The problem is modelled with 0-1 variables \(x_{jt}\) which take the value 1 if job \(j\) is completed exactly at time \(t\), and 0 otherwise. The objective is to minimize the makespan, i.e. the completion time of a dummy job that depends on all other jobs. There are three constraints:
- if job \(j\) is a dependency of job \(k\), the completion time of job \(k\) is larger than the completion time of job \(j\) plus the duration of job \(k\),
- at any given time, we do not exceed the total amount of resources available for each type of resources,
- all jobs are completed at the end of the project.
This problem quickly becomes challenging from a computational point of view when the number of tasks increase. Variations on the branch and bound method have been developed to solve the resource-constrained project scheduling problem efficiently, and in practice most applications rely on heuristics to approximate the full problem. However, even special cases may be extremely challenging to solve. The project scheduling problem is a generalization of the job shop scheduling problem, which is itself a generalization of the travelling salesman problem: all of these are therefore NP-hard.
See Brucker et al. (1999) for a short survey of algorithms and heuristics, and extensions to the harder problems (multi-mode case, time-cost trade-offs, other objective functions). Pinedo (2016) contains a much more extensive discussion of all kinds of scheduling problems, algorithms, and implementation considerations.
Further reading
Brucker et al. (1999) is a great survey of the algorithms available for project scheduling. For longer books, Pinedo (2016), Brucker (2007), Conway, Maxwell, and Miller (2003), and Leung (2004) are good references for the theoretical aspects, and Pinedo (2009) and Błażewicz et al. (2001) for applications.

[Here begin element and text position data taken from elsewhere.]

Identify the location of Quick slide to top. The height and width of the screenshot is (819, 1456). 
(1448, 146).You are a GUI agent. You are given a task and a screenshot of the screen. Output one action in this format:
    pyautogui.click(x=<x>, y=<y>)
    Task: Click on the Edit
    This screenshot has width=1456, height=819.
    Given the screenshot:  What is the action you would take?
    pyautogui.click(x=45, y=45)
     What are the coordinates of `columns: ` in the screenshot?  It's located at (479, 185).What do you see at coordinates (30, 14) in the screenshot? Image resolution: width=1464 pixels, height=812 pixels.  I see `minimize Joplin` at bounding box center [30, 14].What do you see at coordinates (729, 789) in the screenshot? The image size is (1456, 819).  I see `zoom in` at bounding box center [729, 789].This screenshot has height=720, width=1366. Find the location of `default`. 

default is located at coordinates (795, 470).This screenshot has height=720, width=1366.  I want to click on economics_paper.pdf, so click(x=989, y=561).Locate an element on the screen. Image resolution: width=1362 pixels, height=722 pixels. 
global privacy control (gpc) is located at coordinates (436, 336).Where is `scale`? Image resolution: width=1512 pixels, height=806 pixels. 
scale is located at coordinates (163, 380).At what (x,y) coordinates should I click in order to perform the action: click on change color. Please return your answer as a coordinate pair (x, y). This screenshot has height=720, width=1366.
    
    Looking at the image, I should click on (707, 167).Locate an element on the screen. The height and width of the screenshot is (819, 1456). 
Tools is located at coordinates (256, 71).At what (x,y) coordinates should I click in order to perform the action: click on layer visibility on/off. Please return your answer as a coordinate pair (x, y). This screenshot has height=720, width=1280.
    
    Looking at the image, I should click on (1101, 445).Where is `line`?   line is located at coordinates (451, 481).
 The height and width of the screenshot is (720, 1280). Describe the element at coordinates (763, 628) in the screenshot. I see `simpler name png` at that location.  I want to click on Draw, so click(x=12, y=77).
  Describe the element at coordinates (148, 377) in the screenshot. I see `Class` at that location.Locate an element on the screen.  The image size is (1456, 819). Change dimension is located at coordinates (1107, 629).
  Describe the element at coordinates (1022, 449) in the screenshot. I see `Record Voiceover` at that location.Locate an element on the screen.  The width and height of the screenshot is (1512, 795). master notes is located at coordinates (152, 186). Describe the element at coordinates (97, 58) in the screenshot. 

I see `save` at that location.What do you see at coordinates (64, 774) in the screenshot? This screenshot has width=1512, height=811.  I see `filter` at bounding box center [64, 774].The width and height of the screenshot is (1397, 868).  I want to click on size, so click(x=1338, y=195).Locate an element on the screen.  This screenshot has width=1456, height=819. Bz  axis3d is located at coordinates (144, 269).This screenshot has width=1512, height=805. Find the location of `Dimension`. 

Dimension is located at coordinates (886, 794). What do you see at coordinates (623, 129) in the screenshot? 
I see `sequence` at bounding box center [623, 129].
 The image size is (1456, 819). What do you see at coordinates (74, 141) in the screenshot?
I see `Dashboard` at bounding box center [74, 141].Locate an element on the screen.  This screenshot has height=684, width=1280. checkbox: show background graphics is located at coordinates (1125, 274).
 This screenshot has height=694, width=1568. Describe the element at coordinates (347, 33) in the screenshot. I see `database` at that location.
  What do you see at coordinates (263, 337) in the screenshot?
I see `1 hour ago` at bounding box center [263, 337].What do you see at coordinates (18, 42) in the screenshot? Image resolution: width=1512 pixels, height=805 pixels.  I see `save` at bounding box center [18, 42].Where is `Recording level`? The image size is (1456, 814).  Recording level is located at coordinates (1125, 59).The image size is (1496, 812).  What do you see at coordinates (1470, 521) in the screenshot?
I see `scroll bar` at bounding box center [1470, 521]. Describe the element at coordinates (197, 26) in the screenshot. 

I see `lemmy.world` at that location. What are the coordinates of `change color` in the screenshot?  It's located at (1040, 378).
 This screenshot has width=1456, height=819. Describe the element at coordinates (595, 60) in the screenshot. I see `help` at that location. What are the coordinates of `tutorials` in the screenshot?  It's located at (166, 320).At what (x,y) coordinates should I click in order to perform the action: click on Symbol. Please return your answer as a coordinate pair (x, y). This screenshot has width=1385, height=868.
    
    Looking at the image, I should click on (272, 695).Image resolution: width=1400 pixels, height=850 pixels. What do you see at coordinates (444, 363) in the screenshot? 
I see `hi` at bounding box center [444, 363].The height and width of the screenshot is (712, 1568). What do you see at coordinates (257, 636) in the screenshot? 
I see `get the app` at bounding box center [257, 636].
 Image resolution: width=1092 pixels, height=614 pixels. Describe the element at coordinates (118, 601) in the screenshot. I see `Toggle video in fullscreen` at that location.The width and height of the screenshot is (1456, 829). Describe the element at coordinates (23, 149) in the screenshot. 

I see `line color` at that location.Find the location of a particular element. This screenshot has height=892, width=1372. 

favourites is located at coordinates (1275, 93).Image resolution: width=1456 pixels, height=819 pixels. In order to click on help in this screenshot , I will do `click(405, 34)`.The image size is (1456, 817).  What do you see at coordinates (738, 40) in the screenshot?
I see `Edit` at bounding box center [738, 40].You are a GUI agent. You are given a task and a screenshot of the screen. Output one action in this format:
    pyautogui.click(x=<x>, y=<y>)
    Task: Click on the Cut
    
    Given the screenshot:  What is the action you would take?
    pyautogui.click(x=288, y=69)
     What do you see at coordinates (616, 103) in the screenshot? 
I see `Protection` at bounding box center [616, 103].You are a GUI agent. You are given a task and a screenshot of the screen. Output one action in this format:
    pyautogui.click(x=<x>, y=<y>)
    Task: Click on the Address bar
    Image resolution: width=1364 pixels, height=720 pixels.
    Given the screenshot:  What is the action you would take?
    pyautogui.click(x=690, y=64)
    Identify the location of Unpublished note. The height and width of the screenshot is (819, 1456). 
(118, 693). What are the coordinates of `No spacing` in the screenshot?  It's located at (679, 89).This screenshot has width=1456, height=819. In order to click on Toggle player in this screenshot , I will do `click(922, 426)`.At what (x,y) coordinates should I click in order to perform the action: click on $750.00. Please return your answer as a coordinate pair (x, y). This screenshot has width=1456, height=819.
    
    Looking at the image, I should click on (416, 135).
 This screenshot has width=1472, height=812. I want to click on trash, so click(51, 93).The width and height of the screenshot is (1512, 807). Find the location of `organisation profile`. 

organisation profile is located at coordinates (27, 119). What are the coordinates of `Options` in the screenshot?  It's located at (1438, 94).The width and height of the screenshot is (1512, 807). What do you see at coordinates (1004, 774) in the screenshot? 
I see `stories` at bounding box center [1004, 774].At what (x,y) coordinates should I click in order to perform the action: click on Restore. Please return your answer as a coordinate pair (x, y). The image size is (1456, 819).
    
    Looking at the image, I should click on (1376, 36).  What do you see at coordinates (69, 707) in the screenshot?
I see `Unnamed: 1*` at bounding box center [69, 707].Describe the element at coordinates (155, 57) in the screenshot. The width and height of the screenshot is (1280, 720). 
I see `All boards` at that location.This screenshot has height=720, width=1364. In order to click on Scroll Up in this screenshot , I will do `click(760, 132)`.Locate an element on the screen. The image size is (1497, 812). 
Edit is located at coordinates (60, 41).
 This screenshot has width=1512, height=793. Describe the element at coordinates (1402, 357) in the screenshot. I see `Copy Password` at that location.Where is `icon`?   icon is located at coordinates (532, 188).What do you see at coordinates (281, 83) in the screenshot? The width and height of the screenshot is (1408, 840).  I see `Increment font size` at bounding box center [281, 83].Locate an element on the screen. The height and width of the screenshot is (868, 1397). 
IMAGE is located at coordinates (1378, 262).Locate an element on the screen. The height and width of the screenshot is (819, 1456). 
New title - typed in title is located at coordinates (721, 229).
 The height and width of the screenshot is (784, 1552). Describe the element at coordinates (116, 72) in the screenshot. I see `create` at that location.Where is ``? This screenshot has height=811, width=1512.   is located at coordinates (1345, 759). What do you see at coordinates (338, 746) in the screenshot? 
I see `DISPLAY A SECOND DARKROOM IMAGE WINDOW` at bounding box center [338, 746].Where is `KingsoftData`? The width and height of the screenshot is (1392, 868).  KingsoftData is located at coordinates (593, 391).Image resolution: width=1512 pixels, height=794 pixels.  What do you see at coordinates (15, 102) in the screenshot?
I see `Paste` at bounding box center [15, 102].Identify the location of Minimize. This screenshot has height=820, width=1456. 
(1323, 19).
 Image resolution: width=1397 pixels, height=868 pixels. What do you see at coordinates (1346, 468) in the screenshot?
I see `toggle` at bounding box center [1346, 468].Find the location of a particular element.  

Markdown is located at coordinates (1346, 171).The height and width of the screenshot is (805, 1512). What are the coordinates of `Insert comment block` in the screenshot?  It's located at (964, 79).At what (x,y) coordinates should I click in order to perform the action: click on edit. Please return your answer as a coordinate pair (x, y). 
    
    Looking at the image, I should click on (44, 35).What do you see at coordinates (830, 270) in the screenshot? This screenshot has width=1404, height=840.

Atabakhsh (1991), Noronha and Sarma (1991), and Smith (1992) contain algorithms that use methods from artificial intelligence to complement the traditional operations research approach.
Automating project management
Let us review our workflow from the beginning. Even for the general case of project scheduling with workforce and temporal constraints, algorithms exist that are able to automate the entire scheduling problem (except maybe for the largest projects). Additional manipulations can easily be encoded with these two types of constraints.
Most tools today seem to rely on a variant of CPM or
PERTThis seems to be the case for Microsoft Project at
least. However, I should note that it is an enormous piece of
software, and I barely scratched the surface of its capabilities. In
particular, it can do much more that project scheduling: there are
options for resource levelling and budgeting, along with a lot of
visualization and reporting features (Gantt charts).
. As a result, you still have to manually allocate
resources, which can be really time-consuming on large projects:
ensuring that each resource is not over-allocated, and finding which
task to reschedule while minimizing the impact on the overall project
duration is not obvious at all.
As a result, a tool that would allow me to choose the level of control I want in resource allocation would be ideal. I could explicitly set the resources used by some tasks, and add some global limits on which resources are available for the overall project, and the algorithm would do the rest.
We could then focus on automating further, allowing preemption of tasks, time-cost trade-offs, etc. Finding the right abstractions and selecting the best algorithm for each case would be a challenging project, but I think it would be extremely interesting!